Este caminho de preparação não pode se resumir ao que se configura do lado de fora. É um risco com prejuízos muito grandes. A vida é um dom muito precioso para ser tratado e vivido de qualquer maneira. E a vida, apesar das garantias e conquistas, particularmente destas últimas décadas, está sendo vivida de qualquer maneira por muitos, trazendo prejuízos e prospectando um futuro muito sombrio. A reversão deste quadro desolador é compromisso que envolve todos. Falar desta desolação não é um pessimismo. É uma advertência e convocação para não se pisar no broto que pode florescer e dar frutos.
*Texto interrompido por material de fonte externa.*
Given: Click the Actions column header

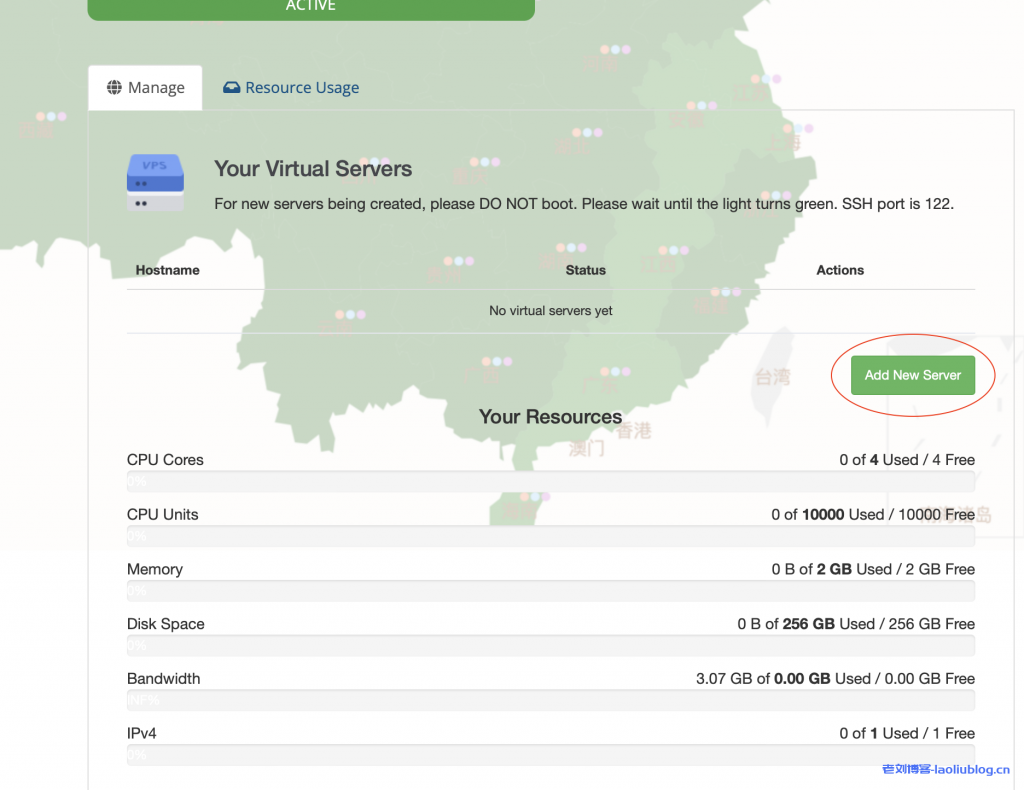Looking at the screenshot, I should [839, 270].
É muito fácil pisar no broto e matar as esperanças. É possível cultivar, paciente e ternamente, o broto da vida de cada um, no sonho de mais solidariedade e partilha, revertendo a odiosa e preconceituosa exclusão social de tantos irmãos e irmãs. É preciso mudar o discurso e também o foco das preocupações primeiras. É necessário rever a lista de prioridades das agendas governamentais e da linguagem dos meios de comunicação. A vida política, seus interesses e configurações tão partidárias têm ocupado o lugar primeiro e quase único das preocupações, dos noticiários e dos debates.
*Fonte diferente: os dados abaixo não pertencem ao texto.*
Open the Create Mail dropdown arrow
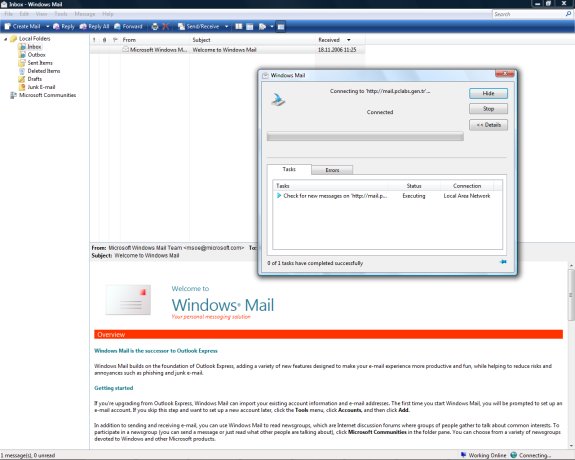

Há uma mancha de óleo, expressão dos Bispos na 5ª Conferência do Episcopado Latino-Americano e Caribenho, no Documento de Aparecida, n. 422, que está invadindo tudo. Esta mancha de óleo está acabando especialmente com a juventude. Trata-se do gravíssimo problema da dependência química. Esta é uma preocupante pandemia que está gritando por sensibilizações mais contundentes. Está urgindo ações mais rápidas e determinantes para livrar dependentes químicos deste inferno de suas vidas. É preciso frear esta dizimação que já está comprometendo o futuro da sociedade. A sociedade precisa de uma sensibilização profunda para engajar-se, cotidianamente, na luta pela prevenção e recuperação.
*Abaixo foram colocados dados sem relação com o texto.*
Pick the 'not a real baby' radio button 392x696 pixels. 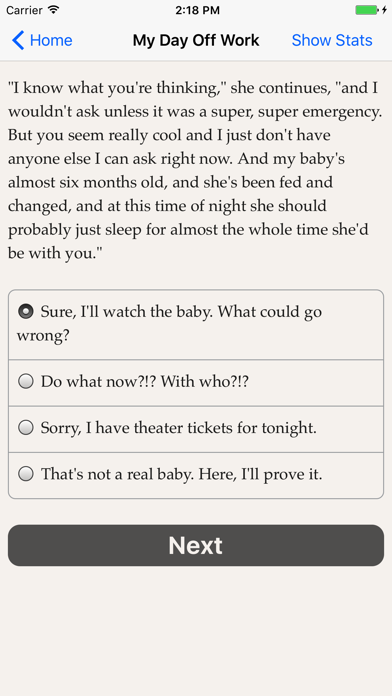tap(26, 475)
A consciência da Igreja, iluminada pelo mandato da missão que recebeu do seu Senhor, Cristo Jesus, é a de que “deve promover uma luta frontal contra o consumo e o tráfico de drogas, insistindo no valor da ação preventiva e educativa, apoiando os governos e entidades civis que trabalham neste sentido, exortando o Estado em sua responsabilidade de combater o narcotráfico e prevenir o uso de todo tipo de droga. A ciência tem indicado a religiosidade como fator de proteção e recuperação importante para o usuário de droga”, assinala o Documento de Aparecida, n. 423. A Igreja tem muitas obras que respondem a essa problemática, especialmente as comunidades terapêuticas, os esforços missionários da Pastoral da Sobriedade, a manutenção de fazendas com programas que acentuam e recuperam a visão humanística e transcendente da pessoa. Esta oferta de experiência precisa ser multiplicada como serviço urgentíssimo prestado à juventude e adolescência. A prevenção e recuperação da dependência química não terão êxitos apenas com a desintoxicação e outros procedimentos próprios e indispensáveis.

É preciso prestar atenção no remédio indispensável deste sentido de transcendência e humanismo. O distanciamento desta perspectiva aumenta a velocidade de precipitação desta parcela significativa da sociedade na vala comum da dependência, e atrasa o sentido da recuperação da dignidade e do senso autêntico da vida. Não se tratará jamais de uma religiosidade manipulada para fins outros senão como encontro com o Deus Vivo enquanto sustento insubstituível para que cada pessoa tenha nobreza e dignidade.

Este cenário preocupante, em se considerando as diferentes etapas da vida, pede o crescimento rápido no entendimento adequado das juventudes. É preciso estar consciente de que inseridas neste contexto contemporâneo de riscos e indeterminações, as juventudes são uma geração com grande dificuldade de definir um projeto de vida. 

Os jovens estão expostos a situações de risco e grandes vulnerabilidades, com processos perversos de exclusão como a miséria, o desemprego, a ociosidade, mortes violentas e a impossibilidade de uma maior participação social. A pandemia da dependência química, a violência e outras incontáveis razões estão indicando urgências no entendimento sério e clarividente na compreensão das juventudes, suas dinâmicas e configurações. Uma luta diária por uma formação integral dos jovens na tarefa de acabar com a mancha de óleo.